Institutional Relevance
One of three constituent museums that make up the Harvard Art Museums, the Busch-Reisinger Museum is unique among North American institutions in its dedication to the study of all modes and periods of art from central and northern Europe, with an emphasis on German-speaking countries. Among the handful of museums in the United States to have world-class collections from this region, it is the only such collection in a university setting. Inventur coincides with the Busch-Reisinger’s 115-year anniversary; since its founding in 1903, the museum has been a leader in the study of German art. This exhibition also recalls the brief American reception of German art in the 1950s—namely postwar positions from the Federal Republic—including at the Busch-Reisinger Museum.
Publication
An illustrated catalogue is available in conjunction with the exhibition.

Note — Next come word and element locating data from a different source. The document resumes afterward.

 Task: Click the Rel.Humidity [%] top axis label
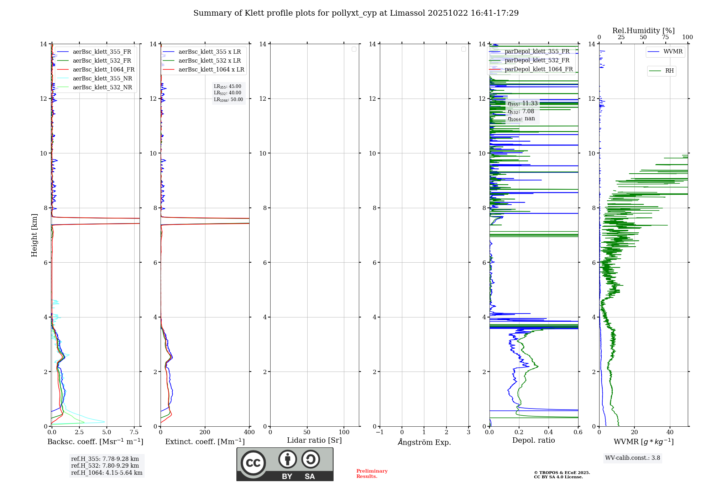[643, 31]
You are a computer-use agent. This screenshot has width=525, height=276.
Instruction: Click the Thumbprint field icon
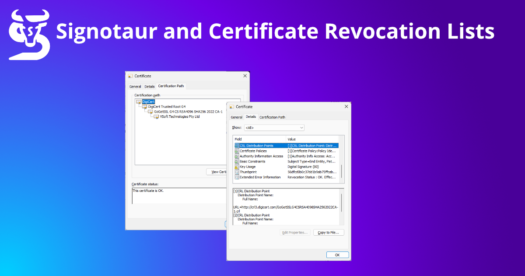coord(236,172)
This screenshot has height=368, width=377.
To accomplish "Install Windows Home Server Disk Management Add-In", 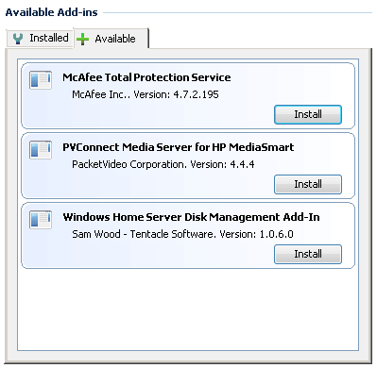I will pos(308,254).
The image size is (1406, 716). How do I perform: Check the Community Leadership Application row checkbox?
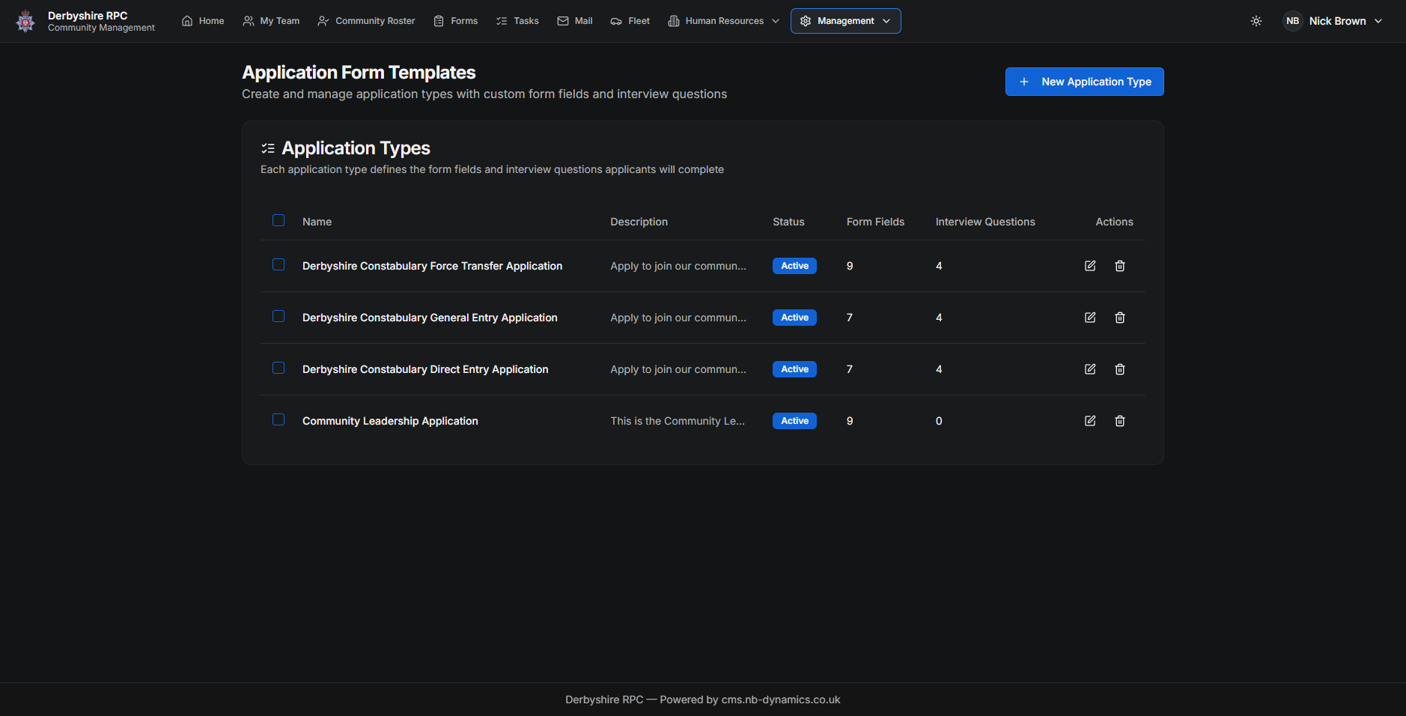(279, 419)
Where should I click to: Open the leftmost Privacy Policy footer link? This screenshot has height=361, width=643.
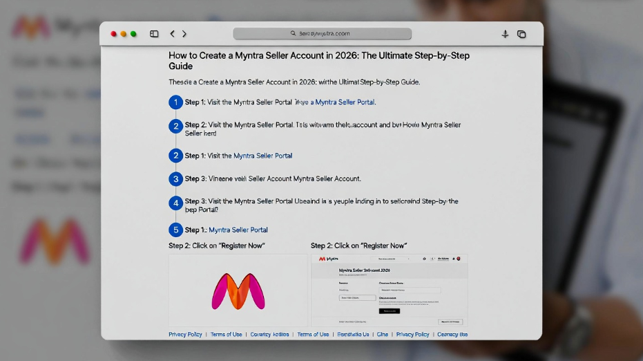pyautogui.click(x=185, y=334)
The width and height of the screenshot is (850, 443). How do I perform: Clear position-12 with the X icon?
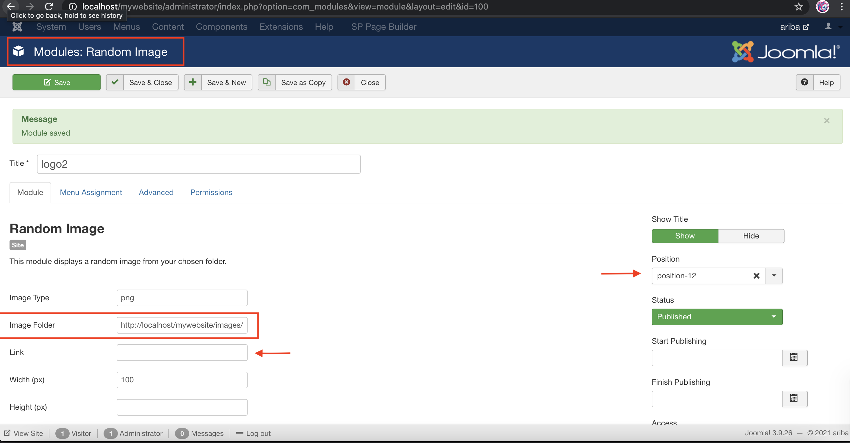[756, 276]
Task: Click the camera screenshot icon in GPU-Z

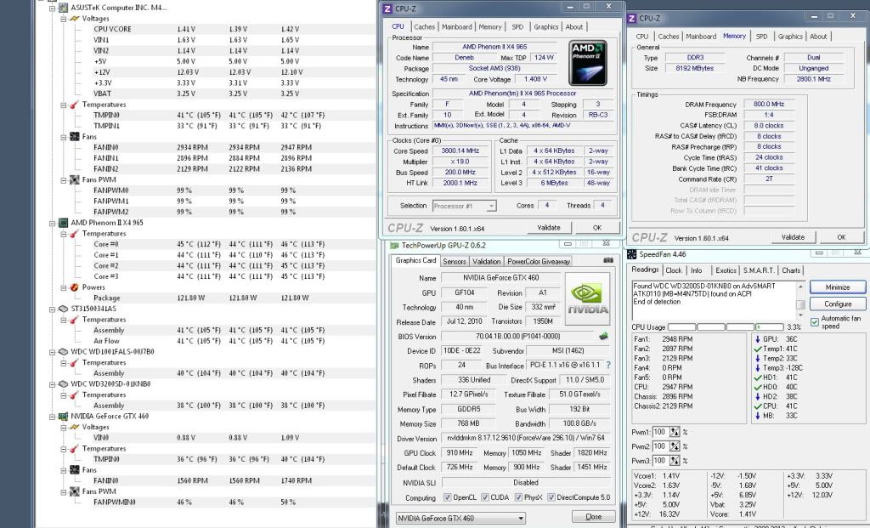Action: (607, 260)
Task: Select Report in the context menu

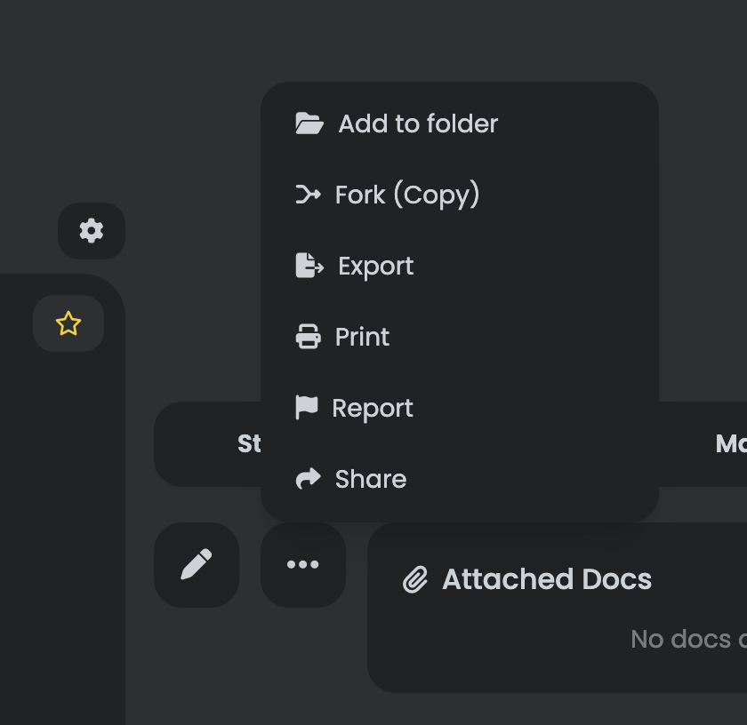Action: (373, 408)
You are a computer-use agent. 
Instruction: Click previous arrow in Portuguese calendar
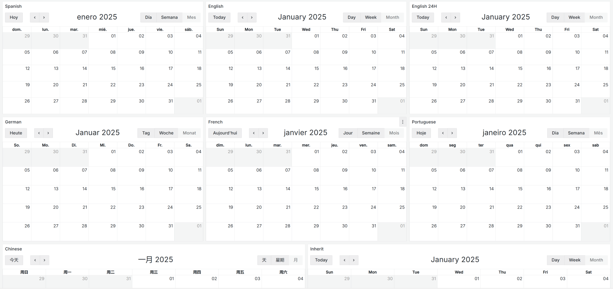click(443, 133)
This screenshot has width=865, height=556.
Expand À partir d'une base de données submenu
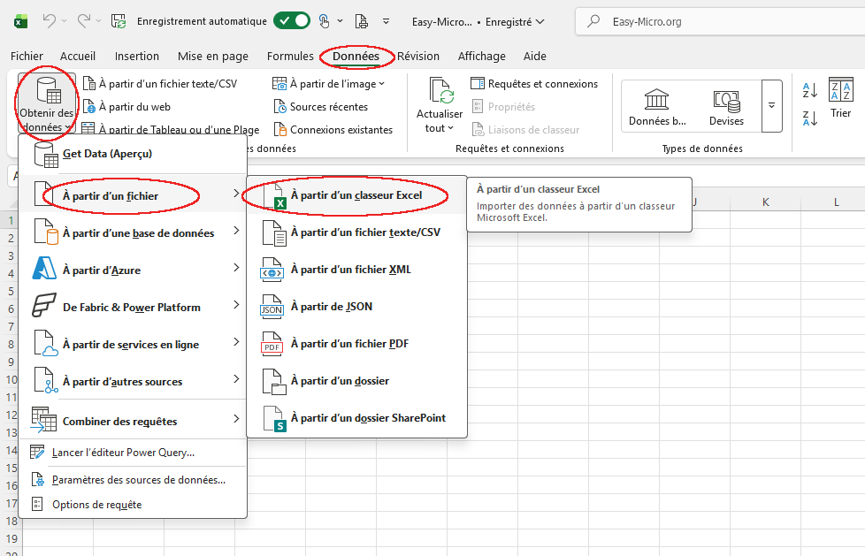pos(137,233)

This publication, the first of its kind in English, contributes a wealth of new knowledge to scholarly understanding of 20th-century German art. Two essays and sixty entries on individual artists or groups of objects address a variety of topics, including German guilt and victimhood, the postwar ruinscape, humanist debates, gender disparities, and widespread technical experimentation. The book is a rich resource for any reader interested in German art of the 20th century. Exhibition curator Lynette Roth wrote the lead essay, which offers an in-depth introduction to the cultural, political, and social conditions of the time. Ilka Voermann, the former Renke B. and Pamela M. Thye Fellow in the Busch-Reisinger Museum, contributed an essay on the U.S. reception of the art of the period, including the key role played by the Busch-Reisinger Museum. Doctoral candidates serving as research assistants for the project drafted the object entries. The catalogue, published by the Harvard Art Museums and distributed by Yale University Press, is now available through the museums shop.
Programming
A rich assortment of programming, including lectures, workshops, student performances, and film, will delve more deeply into artistic production and the political landscape in postwar Germany. An opening celebration on the evening of Thursday, February 8, 2018, will feature an artist talk with Konrad Klapheck, the only living artist with works featured in the exhibition. Monthly gallery talks and Materials Lab Workshops will look closely at the work of individual artists, with particular attention to the ways in which war-driven technologies and the lack of access to traditional artists’ materials affected artistic production in the country in the late 1940s and beyond. A series of performances, ranging from classical works and theater to avant-garde music from the Studio for Electronic Music of the West German Radio (WDR) in Cologne, will explore the human experience and sonic landscape of postwar Germany. Inspired by the Inventur exhibition, the Harvard Film Archive will present a series focused on German cinema from the postwar era, curated by Haden Guest, director of the Harvard Film Archive and senior lecturer on Visual and Environmental Studies, and Eric Rentschler, Arthur Kingsley Porter Professor of Germanic Languages and Literatures at Harvard. Detailed information about programs is forthcoming at harvardartmuseums.org/visit/calendar.